Recorded data
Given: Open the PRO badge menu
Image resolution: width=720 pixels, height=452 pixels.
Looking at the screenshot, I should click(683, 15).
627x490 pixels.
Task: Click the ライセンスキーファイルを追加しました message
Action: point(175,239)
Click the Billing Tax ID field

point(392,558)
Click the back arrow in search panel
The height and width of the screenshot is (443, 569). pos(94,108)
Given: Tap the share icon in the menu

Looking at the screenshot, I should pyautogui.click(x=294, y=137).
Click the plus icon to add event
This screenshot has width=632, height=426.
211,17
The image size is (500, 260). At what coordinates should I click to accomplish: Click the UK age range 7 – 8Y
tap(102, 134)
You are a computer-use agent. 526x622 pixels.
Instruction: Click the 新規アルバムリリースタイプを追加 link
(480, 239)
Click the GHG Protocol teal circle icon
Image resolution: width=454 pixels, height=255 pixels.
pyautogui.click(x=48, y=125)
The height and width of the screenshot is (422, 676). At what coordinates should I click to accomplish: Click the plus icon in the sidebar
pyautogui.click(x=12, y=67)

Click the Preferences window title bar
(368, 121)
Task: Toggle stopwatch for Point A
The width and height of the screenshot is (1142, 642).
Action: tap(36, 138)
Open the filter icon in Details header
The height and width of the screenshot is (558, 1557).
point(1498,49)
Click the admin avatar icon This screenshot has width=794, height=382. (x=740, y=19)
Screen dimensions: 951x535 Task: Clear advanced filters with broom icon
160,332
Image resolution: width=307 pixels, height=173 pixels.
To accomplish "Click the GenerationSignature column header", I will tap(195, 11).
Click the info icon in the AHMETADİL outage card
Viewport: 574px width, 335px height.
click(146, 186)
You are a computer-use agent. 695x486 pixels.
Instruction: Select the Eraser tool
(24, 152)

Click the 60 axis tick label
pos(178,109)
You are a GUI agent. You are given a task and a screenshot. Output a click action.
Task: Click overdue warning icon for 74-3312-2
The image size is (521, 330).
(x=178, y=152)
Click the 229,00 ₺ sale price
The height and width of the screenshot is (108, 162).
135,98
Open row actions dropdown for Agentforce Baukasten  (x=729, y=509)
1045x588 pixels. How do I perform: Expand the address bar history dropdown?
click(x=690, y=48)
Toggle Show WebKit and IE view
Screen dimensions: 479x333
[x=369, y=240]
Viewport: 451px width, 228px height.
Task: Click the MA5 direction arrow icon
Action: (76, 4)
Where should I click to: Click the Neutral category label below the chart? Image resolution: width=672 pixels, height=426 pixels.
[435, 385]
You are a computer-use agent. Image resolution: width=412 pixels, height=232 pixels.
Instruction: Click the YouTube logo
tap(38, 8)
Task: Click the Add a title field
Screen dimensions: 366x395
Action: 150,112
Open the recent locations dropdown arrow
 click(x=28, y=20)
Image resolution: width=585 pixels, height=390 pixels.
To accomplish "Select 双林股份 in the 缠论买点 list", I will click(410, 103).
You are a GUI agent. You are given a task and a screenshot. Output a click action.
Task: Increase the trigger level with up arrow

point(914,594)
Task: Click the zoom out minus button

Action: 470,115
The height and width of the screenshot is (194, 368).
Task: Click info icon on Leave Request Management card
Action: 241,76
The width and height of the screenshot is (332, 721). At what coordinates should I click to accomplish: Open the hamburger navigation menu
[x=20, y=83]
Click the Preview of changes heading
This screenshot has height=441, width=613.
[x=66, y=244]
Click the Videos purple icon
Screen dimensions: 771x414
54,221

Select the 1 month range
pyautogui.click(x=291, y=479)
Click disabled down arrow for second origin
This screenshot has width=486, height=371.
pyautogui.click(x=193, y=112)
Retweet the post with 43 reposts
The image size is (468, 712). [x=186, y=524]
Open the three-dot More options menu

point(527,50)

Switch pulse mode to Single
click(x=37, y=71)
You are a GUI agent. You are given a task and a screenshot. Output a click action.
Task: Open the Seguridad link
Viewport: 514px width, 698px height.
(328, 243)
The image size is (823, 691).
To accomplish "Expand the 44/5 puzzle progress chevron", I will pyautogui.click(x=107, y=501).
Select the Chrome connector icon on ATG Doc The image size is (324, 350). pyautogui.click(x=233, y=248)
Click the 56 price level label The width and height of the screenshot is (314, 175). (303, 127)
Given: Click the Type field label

__Problem statement__.
What you give back must match the records word for word.

__Expected output__.
Given: Open the PRO badge menu
Image resolution: width=720 pixels, height=452 pixels.
Looking at the screenshot, I should click(683, 15).
627x490 pixels.
Task: Click the ライセンスキーファイルを追加しました message
Action: point(175,239)
Click the Billing Tax ID field

point(392,558)
Click the back arrow in search panel
The height and width of the screenshot is (443, 569). pos(94,108)
Given: Tap the share icon in the menu

Looking at the screenshot, I should pyautogui.click(x=294, y=137).
Click the plus icon to add event
This screenshot has width=632, height=426.
211,17
The image size is (500, 260). At what coordinates should I click to accomplish: Click the UK age range 7 – 8Y
tap(102, 134)
You are a computer-use agent. 526x622 pixels.
Instruction: Click the 新規アルバムリリースタイプを追加 link
(480, 239)
Click the GHG Protocol teal circle icon
Image resolution: width=454 pixels, height=255 pixels.
pyautogui.click(x=48, y=125)
The height and width of the screenshot is (422, 676). At what coordinates should I click to accomplish: Click the plus icon in the sidebar
pyautogui.click(x=12, y=67)

Click the Preferences window title bar
(368, 121)
Task: Toggle stopwatch for Point A
The width and height of the screenshot is (1142, 642).
Action: tap(36, 138)
Open the filter icon in Details header
The height and width of the screenshot is (558, 1557).
point(1498,49)
Click the admin avatar icon This screenshot has width=794, height=382. (x=740, y=19)
Screen dimensions: 951x535 Task: Clear advanced filters with broom icon
160,332
Image resolution: width=307 pixels, height=173 pixels.
To accomplish "Click the GenerationSignature column header", I will tap(195, 11).
Click the info icon in the AHMETADİL outage card
Viewport: 574px width, 335px height.
click(146, 186)
You are a computer-use agent. 695x486 pixels.
Instruction: Select the Eraser tool
(24, 152)

Click the 60 axis tick label
pos(178,109)
You are a GUI agent. You are given a task and a screenshot. Output a click action.
Task: Click overdue warning icon for 74-3312-2
The image size is (521, 330).
(x=178, y=152)
Click the 229,00 ₺ sale price
The height and width of the screenshot is (108, 162).
135,98
Open row actions dropdown for Agentforce Baukasten  (x=729, y=509)
1045x588 pixels. How do I perform: Expand the address bar history dropdown?
click(x=690, y=48)
Toggle Show WebKit and IE view
Screen dimensions: 479x333
[x=369, y=240]
Viewport: 451px width, 228px height.
Task: Click the MA5 direction arrow icon
Action: (76, 4)
Where should I click to: Click the Neutral category label below the chart? Image resolution: width=672 pixels, height=426 pixels.
[435, 385]
You are a computer-use agent. Image resolution: width=412 pixels, height=232 pixels.
Instruction: Click the YouTube logo
tap(38, 8)
Task: Click the Add a title field
Screen dimensions: 366x395
Action: 150,112
Open the recent locations dropdown arrow
 click(x=28, y=20)
Image resolution: width=585 pixels, height=390 pixels.
To accomplish "Select 双林股份 in the 缠论买点 list", I will click(410, 103).
You are a GUI agent. You are given a task and a screenshot. Output a click action.
Task: Increase the trigger level with up arrow

point(914,594)
Task: Click the zoom out minus button

Action: 470,115
The height and width of the screenshot is (194, 368).
Task: Click info icon on Leave Request Management card
Action: 241,76
The width and height of the screenshot is (332, 721). At what coordinates should I click to accomplish: Open the hamburger navigation menu
[x=20, y=83]
Click the Preview of changes heading
This screenshot has height=441, width=613.
[x=66, y=244]
Click the Videos purple icon
Screen dimensions: 771x414
54,221

Select the 1 month range
pyautogui.click(x=291, y=479)
Click disabled down arrow for second origin
This screenshot has width=486, height=371.
pyautogui.click(x=193, y=112)
Retweet the post with 43 reposts
The image size is (468, 712). [x=186, y=524]
Open the three-dot More options menu

point(527,50)

Switch pulse mode to Single
click(x=37, y=71)
You are a GUI agent. You are given a task and a screenshot. Output a click action.
Task: Open the Seguridad link
Viewport: 514px width, 698px height.
(328, 243)
The image size is (823, 691).
To accomplish "Expand the 44/5 puzzle progress chevron", I will pyautogui.click(x=107, y=501).
Select the Chrome connector icon on ATG Doc The image size is (324, 350). pyautogui.click(x=233, y=248)
Click the 56 price level label The width and height of the screenshot is (314, 175). (303, 127)
Given: Click the Type field label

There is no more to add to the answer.